The consulting fee is higher if you make the decision (properly documented) to do surgery. My Medicare procedure fee is $305 per eye. I often treat both eyes at the same visit, with just one follow-up visit, which is outside the 10-day global period for SLT. As you can see, the decision to do SLT increases revenues by a factor of 10, from $60 to $675, for that one patient.
SLT is also an efficient use of your surgical time. On some days, I get the OR for 2 hours after my cataract partner is done. In that time, I can do just three trabeculectomies. From a revenue perspective, it is far more beneficial to the practice to do cataract surgery or SLT in those 2 hours (Table 2).
It makes sense for the practice to maximize your surgical time. But even more important is maximizing the impact you have on your patients. In those 2 hours, I could help 16 patients get off medications, or I could start three patients on the rather long, complicated post-trabeculectomy course. That is not a tough choice.

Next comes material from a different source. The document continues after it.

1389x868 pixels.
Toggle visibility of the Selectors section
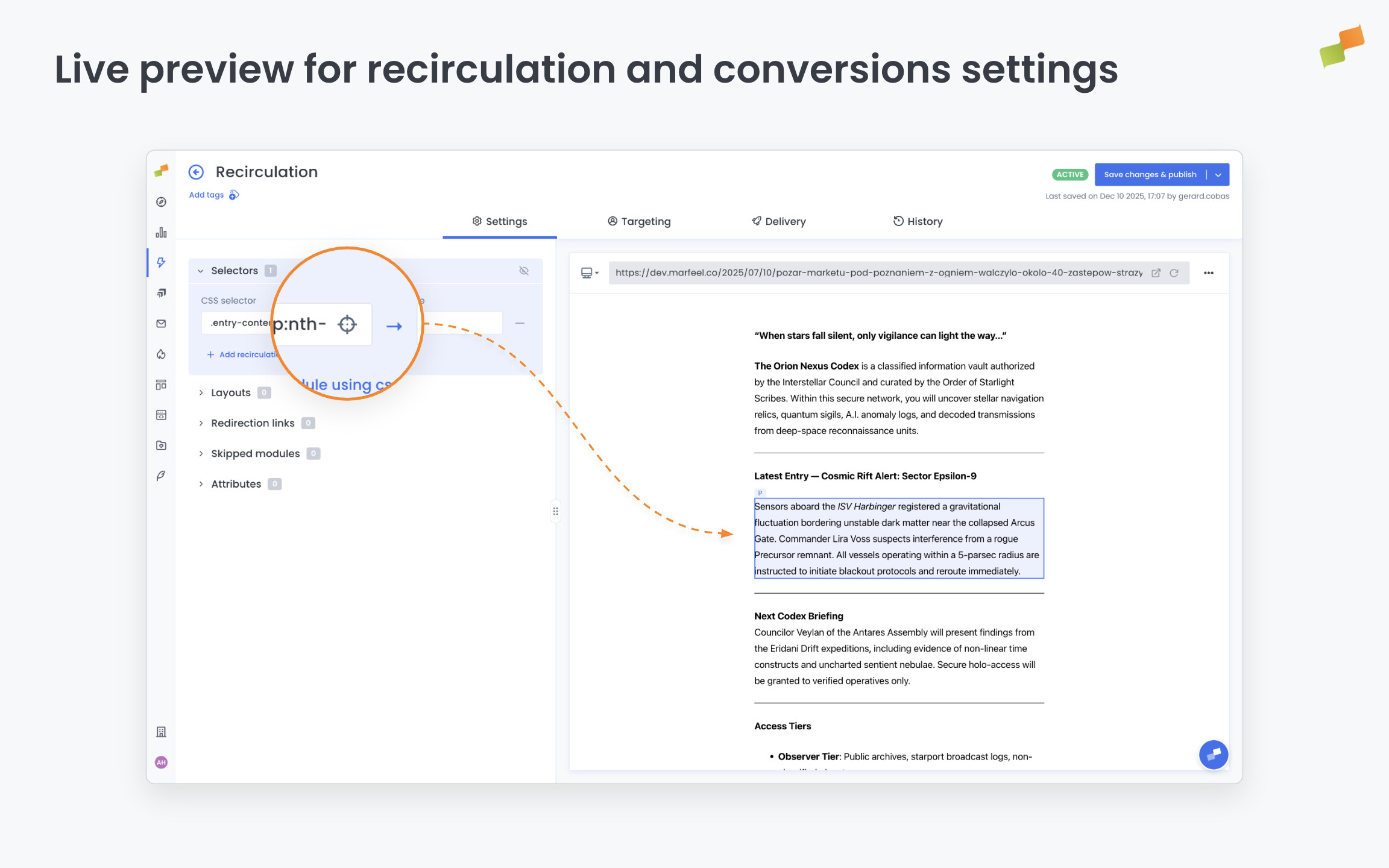click(x=523, y=271)

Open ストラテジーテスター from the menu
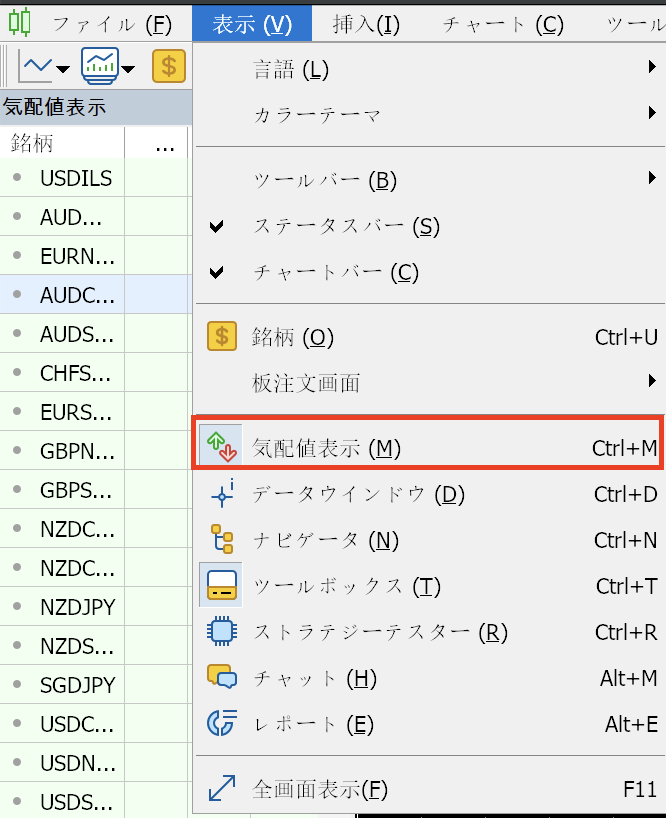(380, 632)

Finally, it is important to look at the return on investment for the practice. When I first presented the idea of buying this laser to my partners in March 2003, they scoffed at the idea of buying a $60,000 laser that "only did one thing." But I was convinced that SLT would be good for our patients, so I borrowed the $60,000 on my own. I figured I needed to do at least 100 SLT cases per year (more than double the number of ALT cases I had done previously) to break even. I rapidly surpassed the break-even point, and now do as many as 100 SLT cases per month, so cash flow has not been a problem.
The population of Rapid City is only 70,000, but we draw patients from a 300-mile radius. I have about 3,000 glaucoma patients who generate about 10,000 visits yearly numbers that I think are typical of a glaucoma practice.
I am a bit uncomfortable focusing on the financial aspects of this technology because I think our primary goal as doctors is to serve our patients the best way possible. But I do think it is important for glaucoma specialists to understand that performing SLT will have a positive impact both on patients and on the bottom line.
I think selective laser trabeculoplasty is going to be the new standard of care for glaucoma. It allows us to offer patients a safe and effective alternative to drops and their accompanying quality-of-life and compliance problems. It has had a tremendous impact on patient satisfaction in our practice, and has also brought a nice improvement to our bottom line.